Qui va fleurant la menthe et le thum.
Et tout le reste est litterature.
<ПОЭТИЧЕСКОЕ ИСКУССТВО
Музыки, музыки прежде всего!
Ритм полюби в ней - но свой, непослушный,
Странно-живой и неясно-воздушный,
Все отряхнувший, что грубо, мертво!
В выборе слов будь разборчивым строго!
Даже изысканным будь иногда:
Лучшая песня - в оттенках всегда!
В ней, сквозь туманность, и тонкости много.
Музыки, музыки вечно и вновь!
Пусть будет стих твой - мечтой окрыленной,
Пусть он из сердца стремится, влюбленный,
К новому небу, где снова любовь!
Пусть, как удача, как смелая греза,
Вьется он вольно, шаля с ветерком,
С мятой душистой в венке полевом...
Все остальное - чернила и проза!
(Поль Верлен, Избранные стихотворения в переводах русских поэтов, СПб., 1911, Перев. И. Тхоржевского)
Следующий же за этими двумя, считающийся самым значительным из молодых, поэт Малларме прямо говорит, что прелесть стихотворения состоит в том, чтобы угадывать его смысл, что в поэзии должна быть всегда загадка: "Je pense qu'il faut qu'il n'y ait qu'allusion. La contemplation des objets, l'image s'envolant des reveries suscitees par eux, sont le chant: les Parnassiens, eux, prennent la chose entierement et la montrent; par la ils manquent de mystere; ils retirent aux esprits cette joie delicieuse de croire qu'ils creent.
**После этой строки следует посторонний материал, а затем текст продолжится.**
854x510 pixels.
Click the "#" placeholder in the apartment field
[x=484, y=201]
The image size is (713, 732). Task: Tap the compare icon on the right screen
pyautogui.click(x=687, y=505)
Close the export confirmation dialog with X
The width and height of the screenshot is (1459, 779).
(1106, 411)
Nommer un objet, c'est supprimer les trois quarts de la jouissance du poete qui est faite du bonheur de deviner peu a peu; le suggerer - voila le reve. C'est le parfait usage de ce mystere qui constitue le symbole: evoquer petit a petit un objet pour montrer un etat d'ame, ou inversement, choisir un objet et en degager un etat d'ame par une serie de dechiffrements.
...Si un etre d'une intelligence moyenne et d'une preparation litteraire insuffisante ouvre par hasard un livre ainsi fait et pretend en jouir, il y a malentendu, il faut remettre les choses a leur place. Il doit y avoir toujours enigme en poesie, et c'est le but de la litterature; il n'y en a pas d'autre, - d'evoquer les objets" ("Enquete sur l'evolution litteraire", Jules Huret, p. 60-61).
Я думаю, что нужен только намек. Созерцание предметов, образы, зарождающиеся из грез, вызванных этими предметами, - в этом пение. Парнасцы берут вещь целиком и показывают ее; поэтому у них недостает тайны; они отнимают у духа пленительную радость веры в то, что он как бы сам творит. Назвать предмет - значит уничтожить на три четверти наслаждение поэта, которое состоит в счастии постепенного угадывания; внушить - в этом высшая цель. Совершенное использование этой тайны и есть символ; едва намекать на предмет для того, чтобы показать душевное состояние или, наоборот, выбрать предмет и, раскрывая его, создать душевное состояние.